Headquarters, Washington, DC January 13, 2000


(Phone: 202/358-1547)

Ray Villard
Space Telescope Science Institute, Baltimore, MD
(Phone: 410/338-4514)

RELEASE: 00-4

LONE BLACK HOLES DISCOVERED ADRIFT IN THE GALAXY

Two international teams of astronomers using NASA's Hubble


Space Telescope and ground-based telescopes in Australia and Chile
have discovered the first examples of isolated stellar-mass black
holes adrift among the stars in our galaxy.

All previously known stellar black holes have been found in


orbit around normal stars, with their presence determined by their
effect on the companion star.
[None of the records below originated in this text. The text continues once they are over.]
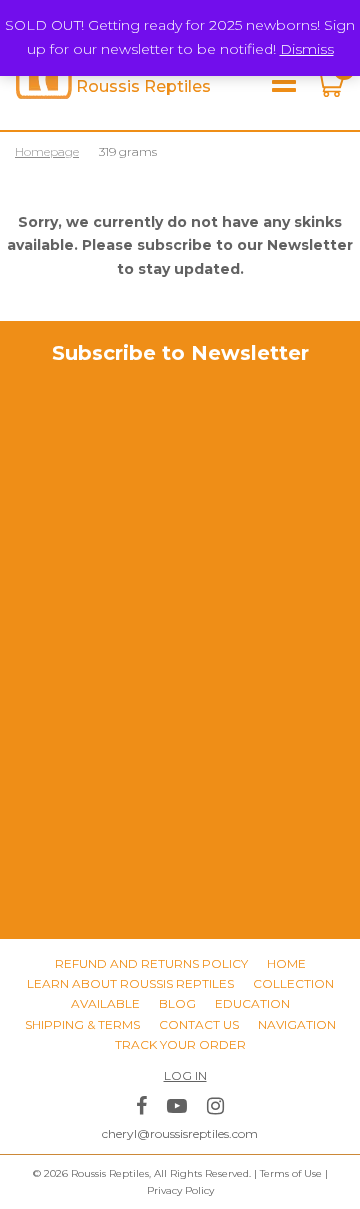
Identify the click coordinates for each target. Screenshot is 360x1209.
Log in (185, 1075)
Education (252, 1003)
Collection (293, 983)
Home (286, 963)
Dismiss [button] (307, 49)
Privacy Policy (180, 1190)
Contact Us (199, 1024)
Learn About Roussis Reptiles (130, 983)
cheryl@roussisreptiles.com (180, 1133)
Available (105, 1003)
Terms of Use (291, 1173)
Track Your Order (180, 1044)
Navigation (297, 1024)
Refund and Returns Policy (151, 963)
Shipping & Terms (82, 1024)
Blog (177, 1003)
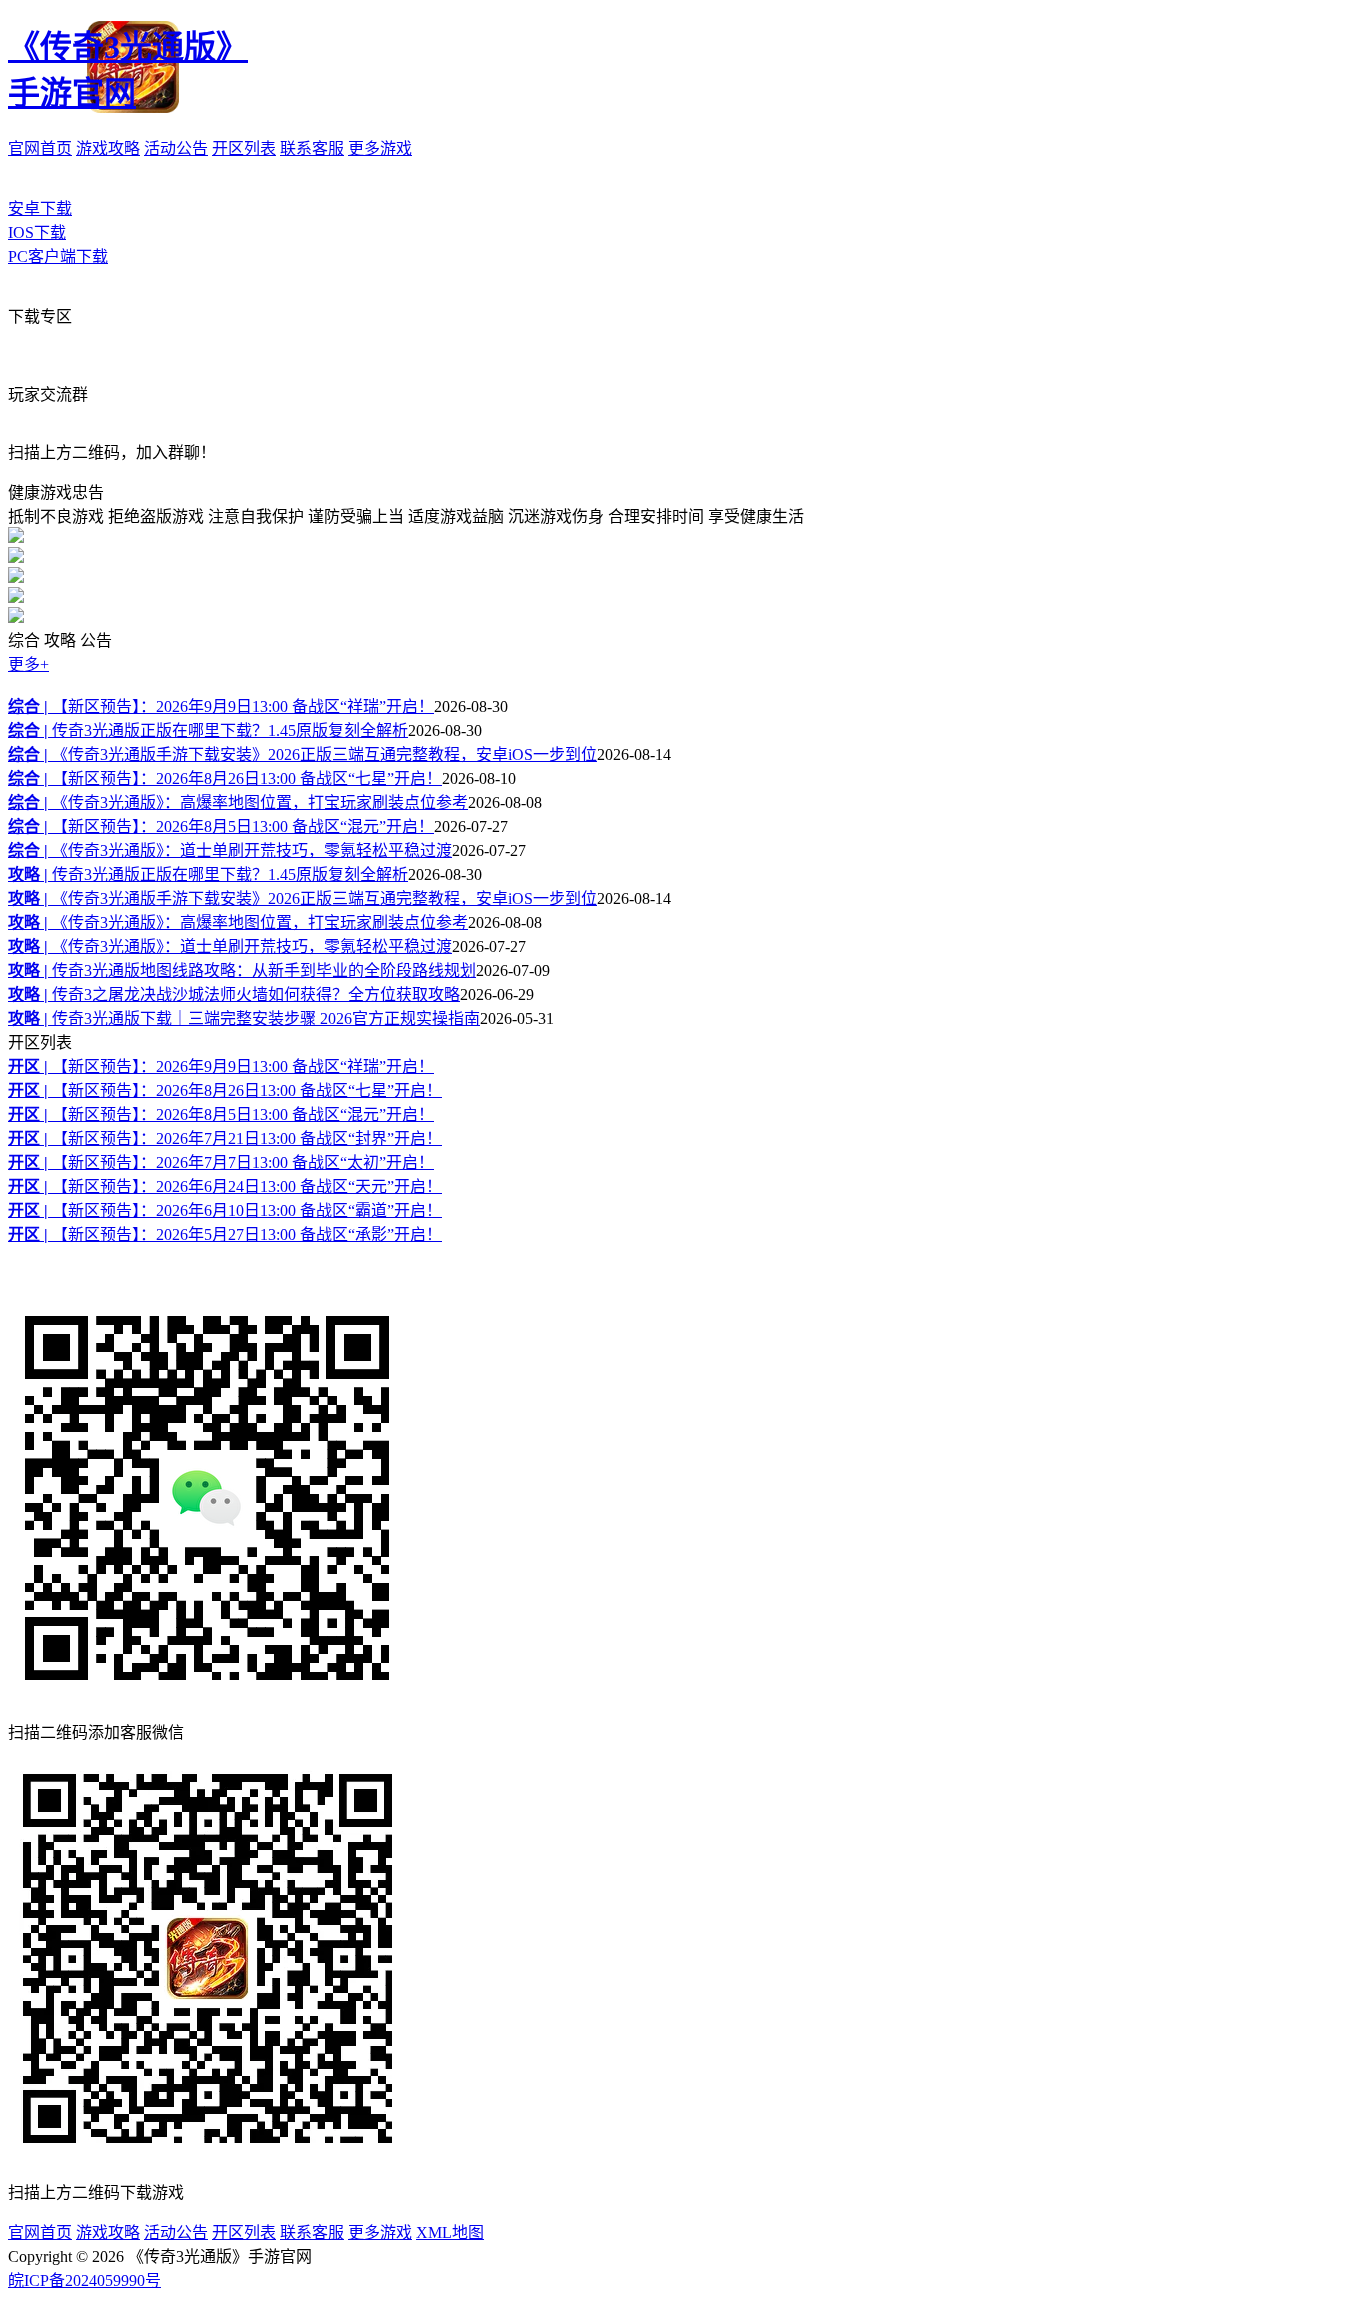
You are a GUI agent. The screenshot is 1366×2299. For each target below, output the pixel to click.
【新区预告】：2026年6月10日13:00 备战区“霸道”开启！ (225, 1210)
The two isolated black holes were
detected indirectly by the way their extreme gravity bends the
light from a more distant star behind them.

"These results suggest that black holes are common, and that
many massive but normal stars may end their lives as black holes
instead of as neutron stars," said David Bennett of the University
of Notre Dame, South Bend, IN. Bennett presented his team's
results today in Atlanta at the 195th meeting of the American
Astronomical Society.

The findings also suggest that stellar mass black holes do not
require some sort of interaction in a double star system to form,
but may also be produced in the collapse of isolated massive stars,
as has long been proposed by stellar theorists.

The black hole's gravity acts like a powerful lens, bending


the light of a background star so that it appears as two separate
images when the black hole slowly drifts in front of it. The
bending angle is about 100 times smaller than the angular
resolution of Hubble, so the two distorted images of the background
star cannot be separated even in high-resolution Hubble images.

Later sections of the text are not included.